The obvious answer to this week's IF challenge is Joan of Arc facing the Burgundians, but I started to think about fearless people I've known in real life. People who aren't here any more because just like Joan, they didn't have a healthy sense of fear. People who died too young. Jewish people put a stone on a grave a year after a funeral. It hasn't been quite a year, but it's time for me to put a stone on Andy's grave.

I don't remember meeting Andy. He was just always there, always a friend to my youngest brothers. He laughed, he smiled, he went for things with such full force that I just had to smile and laugh with him.
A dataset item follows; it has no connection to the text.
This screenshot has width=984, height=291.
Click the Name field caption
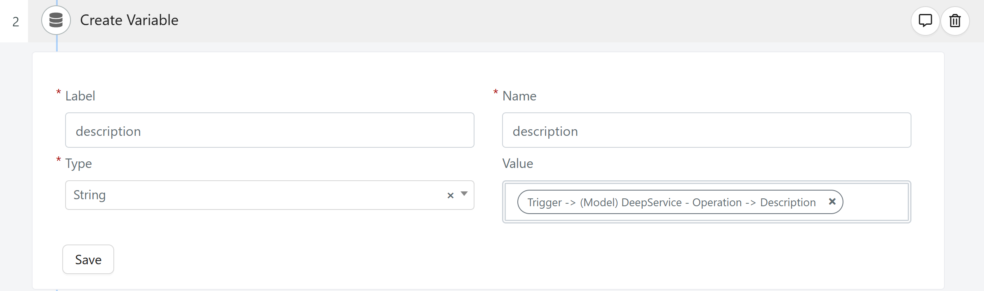click(519, 96)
When he was older, he stopped by my house once in a while. If he was hungry, I fed him. If he was tired, he crashed on my porch swing. When I had a car I didn't know how to fix, I gave it to him. Sometimes he'd show me his sketchbook and ask for feedback. He had talent, and I wish I had one of his drawings to remember him by. He found comfort at my house when he needed it, and my heart was happy when he came.

In a way, I always knew we were alike, but I never bothered to find out why. When his obit was published, I found we shared the same birthday. Maybe that's why we could spend a quiet afternoon together without talking. Just being around each other was enough. We appreciated each other in a way we didn't want to talk about, but at the same time, we knew each other's hurts. We were a safe place for each other, and even if he didn't come over very often, my door was always open for him.
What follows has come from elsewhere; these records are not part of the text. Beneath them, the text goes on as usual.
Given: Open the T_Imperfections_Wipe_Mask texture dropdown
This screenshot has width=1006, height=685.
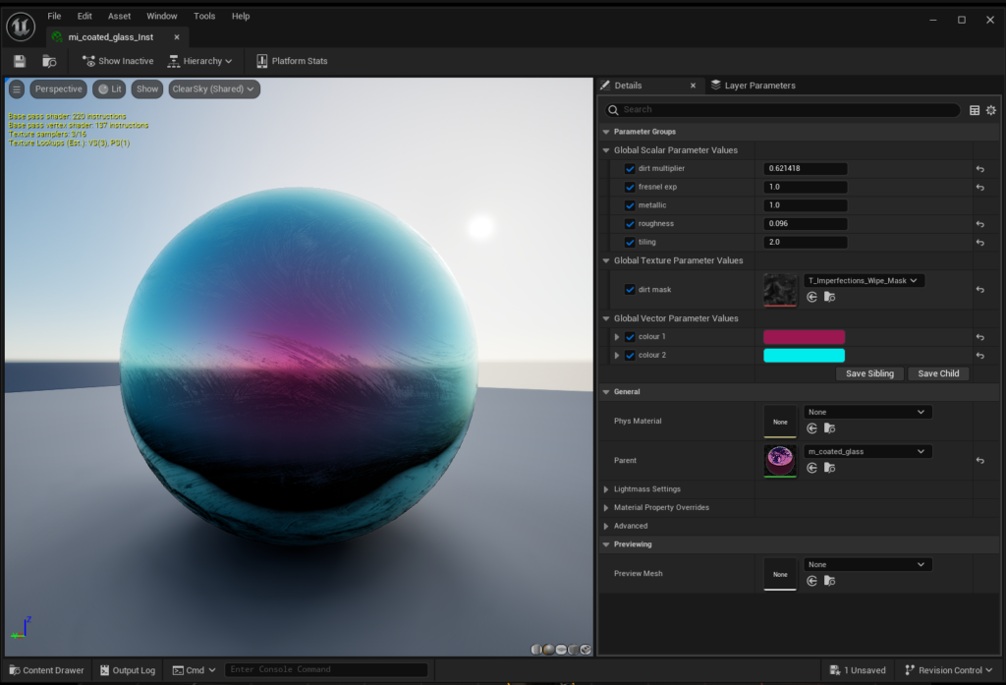Looking at the screenshot, I should coord(866,279).
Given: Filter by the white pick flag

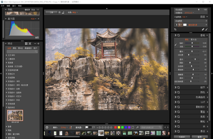Looking at the screenshot, I should coord(87,127).
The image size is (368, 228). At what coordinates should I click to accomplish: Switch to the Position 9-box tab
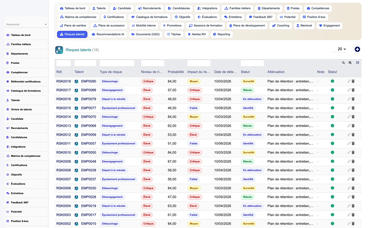click(314, 17)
He died as a daredevil on an ATV at night. Somehow, it seems fitting that he died going all out, but I'm still dealing with the shock of losing him so young.
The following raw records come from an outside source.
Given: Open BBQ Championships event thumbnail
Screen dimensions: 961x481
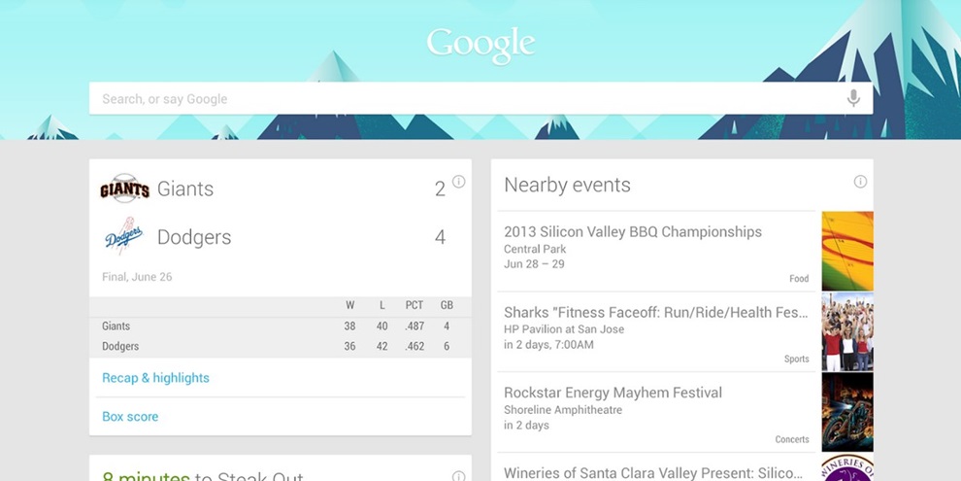Looking at the screenshot, I should pos(846,251).
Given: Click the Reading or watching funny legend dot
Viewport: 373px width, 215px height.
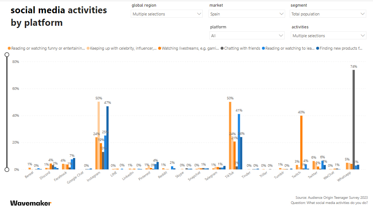Looking at the screenshot, I should tap(9, 48).
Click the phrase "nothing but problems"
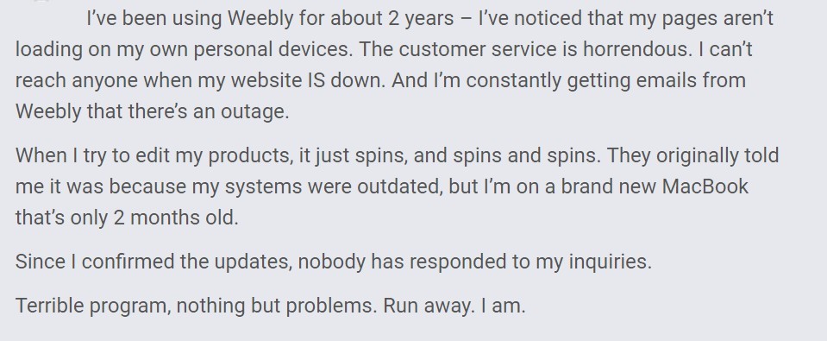Screen dimensions: 827x341 (275, 306)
It hasn't been a year yet, and I'm not Jewish, but I'll borrow their tradition because I feel a need to put a stone on Andy's grave. He was buried in a beautiful place overlooking the river we both loved. Maybe everyone else will post pictures of heroes this week, but I'm lost in thoughts of "fearless", reckless, and loss.

The drawing is in pastels with some fiddling in PhotoShop. It's been a long time since I've used pastels, but chalk just seems appropriate for a life so quickly swept away.



  1. What a lovely tribute to a friend!

  2. Indeed, a powerful tribute. And those stones (ever since Schindler's List) seem to be strong, earth bound reminders of powerful connections/foundations.
    Joan of Arc didn't seem all THAT obvious a response to "fearless"... as evidenced by my illo. Thanks for stopping by.

  3. Beautiful picture and story. Yes, obviously St. Joan didn't immediately come to mind for me either ;)

  4. Wow great story and terrific illustration to accompany it. Nice work Linda

  5. Ok, maybe I'm the only one who thought Joan of Arc was obvious? Lesson learned: don't assume I know what other people think :) Thanks for the comments.

  6. Beautiful illustration and very touching story. RIP, Andy.

    Thanks for visiting my blog and for your comment!

  7. Thanks. I like seeing what other artists are doing, and we can all use support.

  8. well, with your story, you gave me a chill down my spine and made the hairs on my neck stand out - so you reached out and touched me - which is good

    thanks for sharing, it's very poignant

  9. I'm touched to be able to touch others, and happy to let other people know about a good guy. This posting was catharsis for me. I'm so glad others got something from it too. Thanks!